Your assignment - Search the material for the string "toolbar" and reply with how many lines contain it, nothing else.

Top of Exercise data

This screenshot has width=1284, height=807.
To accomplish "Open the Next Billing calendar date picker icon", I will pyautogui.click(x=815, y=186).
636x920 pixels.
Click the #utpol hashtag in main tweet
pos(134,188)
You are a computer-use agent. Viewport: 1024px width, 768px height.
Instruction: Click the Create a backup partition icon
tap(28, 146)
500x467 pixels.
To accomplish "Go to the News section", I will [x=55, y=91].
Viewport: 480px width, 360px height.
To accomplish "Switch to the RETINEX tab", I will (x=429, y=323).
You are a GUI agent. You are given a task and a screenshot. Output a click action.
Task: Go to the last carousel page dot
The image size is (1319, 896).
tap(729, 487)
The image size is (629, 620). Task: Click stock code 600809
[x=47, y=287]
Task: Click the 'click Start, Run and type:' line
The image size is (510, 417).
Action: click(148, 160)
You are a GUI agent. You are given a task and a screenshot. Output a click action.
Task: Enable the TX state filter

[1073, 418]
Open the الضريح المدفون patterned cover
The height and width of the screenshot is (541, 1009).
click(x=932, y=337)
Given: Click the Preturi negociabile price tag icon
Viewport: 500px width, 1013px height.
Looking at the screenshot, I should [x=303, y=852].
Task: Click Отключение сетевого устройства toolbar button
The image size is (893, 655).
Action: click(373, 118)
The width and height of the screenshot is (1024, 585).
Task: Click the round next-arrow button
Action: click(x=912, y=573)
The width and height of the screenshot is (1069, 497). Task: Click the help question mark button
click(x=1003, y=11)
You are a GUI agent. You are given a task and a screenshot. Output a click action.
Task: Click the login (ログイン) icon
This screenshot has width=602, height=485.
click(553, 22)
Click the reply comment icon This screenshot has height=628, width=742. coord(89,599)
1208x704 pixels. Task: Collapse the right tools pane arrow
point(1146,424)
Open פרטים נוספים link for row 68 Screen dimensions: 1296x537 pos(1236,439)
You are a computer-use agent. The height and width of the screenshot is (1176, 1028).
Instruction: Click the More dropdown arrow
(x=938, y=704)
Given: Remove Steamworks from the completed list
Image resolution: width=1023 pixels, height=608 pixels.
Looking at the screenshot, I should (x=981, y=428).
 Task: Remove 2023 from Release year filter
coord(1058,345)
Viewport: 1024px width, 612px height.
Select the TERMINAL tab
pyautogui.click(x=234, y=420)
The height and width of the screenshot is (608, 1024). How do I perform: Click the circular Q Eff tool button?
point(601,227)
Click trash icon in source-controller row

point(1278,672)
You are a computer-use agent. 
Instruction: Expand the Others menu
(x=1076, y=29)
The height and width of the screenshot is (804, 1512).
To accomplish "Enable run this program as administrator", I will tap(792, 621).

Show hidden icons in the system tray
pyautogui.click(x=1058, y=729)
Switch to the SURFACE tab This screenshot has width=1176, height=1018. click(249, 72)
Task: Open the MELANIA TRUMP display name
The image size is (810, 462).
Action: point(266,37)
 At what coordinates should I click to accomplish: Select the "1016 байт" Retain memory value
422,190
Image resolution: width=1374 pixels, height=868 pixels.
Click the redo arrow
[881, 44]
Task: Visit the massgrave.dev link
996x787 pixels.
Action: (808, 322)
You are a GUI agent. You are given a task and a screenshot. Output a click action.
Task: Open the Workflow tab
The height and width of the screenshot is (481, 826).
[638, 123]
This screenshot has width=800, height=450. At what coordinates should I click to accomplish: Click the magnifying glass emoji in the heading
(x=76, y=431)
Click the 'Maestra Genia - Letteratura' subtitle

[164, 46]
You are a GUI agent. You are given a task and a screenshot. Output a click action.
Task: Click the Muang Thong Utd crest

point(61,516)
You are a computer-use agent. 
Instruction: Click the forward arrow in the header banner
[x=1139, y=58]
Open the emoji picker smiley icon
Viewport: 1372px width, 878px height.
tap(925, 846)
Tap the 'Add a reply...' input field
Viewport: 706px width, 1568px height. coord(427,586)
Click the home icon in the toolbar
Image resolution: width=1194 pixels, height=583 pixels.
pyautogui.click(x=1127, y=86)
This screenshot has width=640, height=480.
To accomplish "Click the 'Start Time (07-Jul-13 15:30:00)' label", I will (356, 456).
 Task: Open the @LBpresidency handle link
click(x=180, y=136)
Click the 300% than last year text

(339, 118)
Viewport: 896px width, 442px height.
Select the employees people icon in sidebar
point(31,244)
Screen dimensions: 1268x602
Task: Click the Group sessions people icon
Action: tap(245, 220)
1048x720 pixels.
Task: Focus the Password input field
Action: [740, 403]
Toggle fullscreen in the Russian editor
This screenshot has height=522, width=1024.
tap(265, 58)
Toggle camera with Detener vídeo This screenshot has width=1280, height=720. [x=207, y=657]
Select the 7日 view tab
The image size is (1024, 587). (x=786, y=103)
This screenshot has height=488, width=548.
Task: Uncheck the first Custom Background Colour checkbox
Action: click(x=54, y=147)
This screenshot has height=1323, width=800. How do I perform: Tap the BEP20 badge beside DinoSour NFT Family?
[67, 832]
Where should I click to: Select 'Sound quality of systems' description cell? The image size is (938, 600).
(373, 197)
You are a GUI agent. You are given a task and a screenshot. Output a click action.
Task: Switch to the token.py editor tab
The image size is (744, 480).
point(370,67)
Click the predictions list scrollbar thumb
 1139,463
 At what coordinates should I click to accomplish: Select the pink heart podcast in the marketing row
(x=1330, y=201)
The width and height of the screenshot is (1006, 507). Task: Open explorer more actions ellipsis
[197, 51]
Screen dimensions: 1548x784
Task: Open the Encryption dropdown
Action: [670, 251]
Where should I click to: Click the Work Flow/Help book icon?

Bottom of Exercise data

Answer area - 2